US-based instant communication app Snapchat has secured $537.7m in new funding from investors including e-commerce company Alibaba, CNBC reported on Friday.
The figure is backed up by a regulatory filing made on the same day, and the cash was raised as part of a $650m round that will value Snapchat at $16bn, undisclosed sources told CNBC. Other investors in the round include Fidelity Investments, York Capital and Glade Brook Capital.
Snapchat is best known for its core offering, a picture-based messaging service utilising images that disappear a limited time after they are opened, but as it has grown it has expanded into music, videos, text messaging and money transfer.

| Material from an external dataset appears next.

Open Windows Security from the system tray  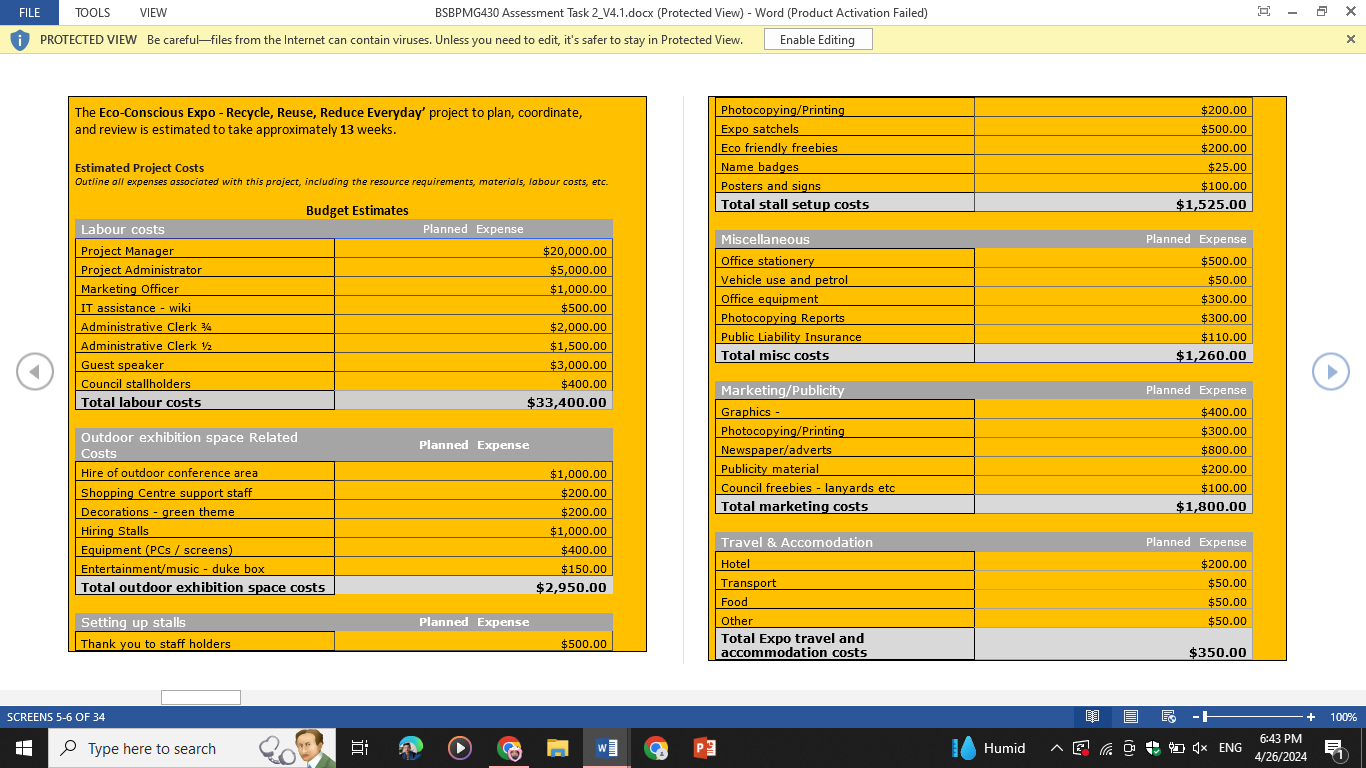[x=1151, y=747]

The series F funding comes two and a half months after reports stated Alibaba was set to invest $200m in Snapchat at a $15bn valuation, at the same time as Snapchat raised a separate $500m at a valuation of $16bn to $19bn, but the amount invested by Alibaba has not been disclosed.

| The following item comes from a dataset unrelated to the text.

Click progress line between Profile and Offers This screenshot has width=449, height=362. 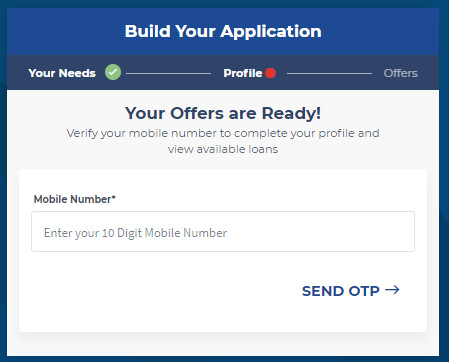click(x=329, y=73)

The company reportedly avoids traditional methods of fundraising, accumulating venture capital not in hard rounds but through a rolling fundraising method at which its valuation continually adjusts.
Alibaba allegedly entered talks to invest in Snapchat at a $10bn valuation last year, only to subsequently change its mind.
Snapchat has now raised approximately $1.17bn in equity funding altogether. Its previous investors include internet companies Tencent and Yahoo, Kleiner Perkins Caufield & Byers, Lightspeed Venture Partners, Benchmark, General Catalyst Partners, SV Angel, Institutional Venture Partners and Coatue Management.